• _Task_: Please return every line from the one containing "The width and" down to the one containing "687x426 pixels.", both included, without the pictures.

• _Data supplied_:
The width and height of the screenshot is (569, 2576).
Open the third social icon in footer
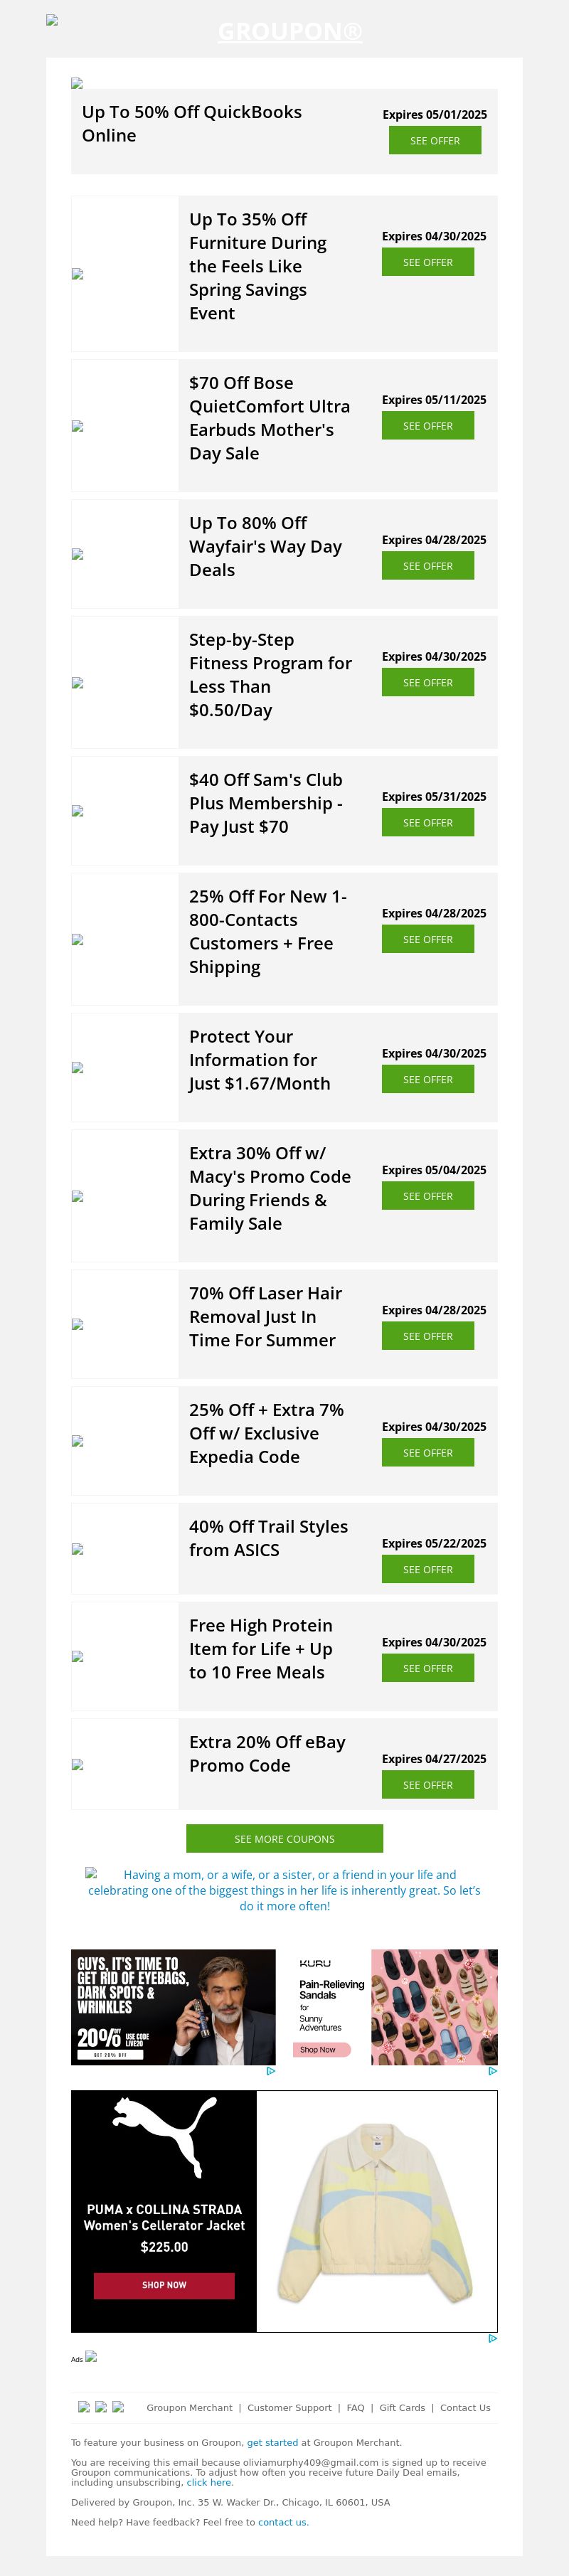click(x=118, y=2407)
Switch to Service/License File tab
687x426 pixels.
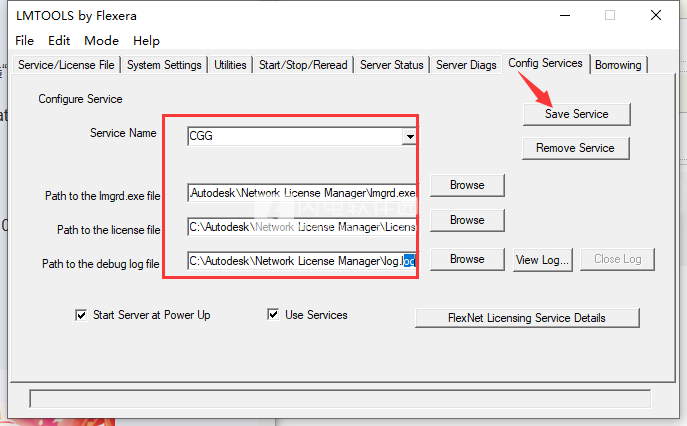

---

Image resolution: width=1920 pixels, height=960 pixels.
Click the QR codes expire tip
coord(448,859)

==

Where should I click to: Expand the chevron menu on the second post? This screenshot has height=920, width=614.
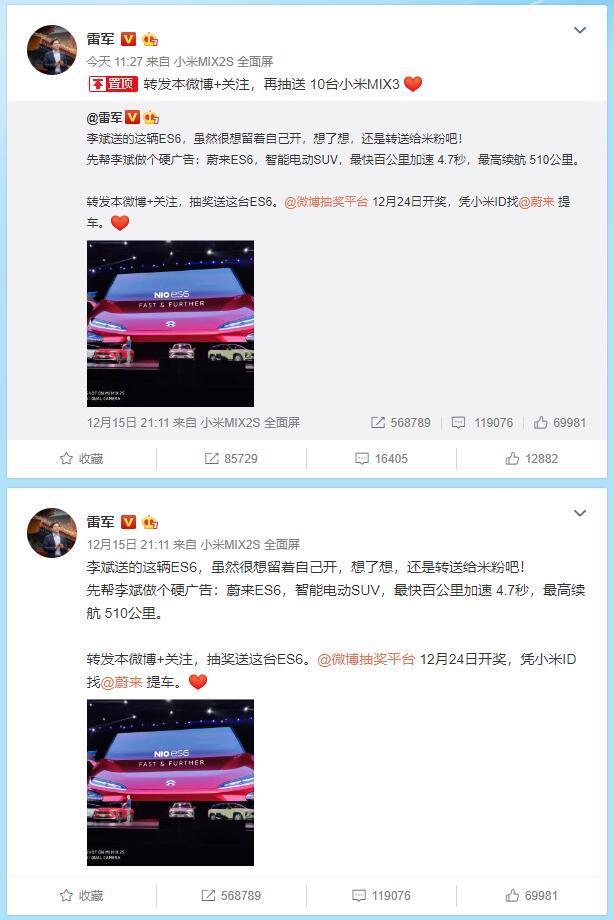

• _Result below_:
The width and height of the screenshot is (569, 2576).
Open the third social icon in footer
click(x=118, y=2407)
Switch to Service/License File tab
687x426 pixels.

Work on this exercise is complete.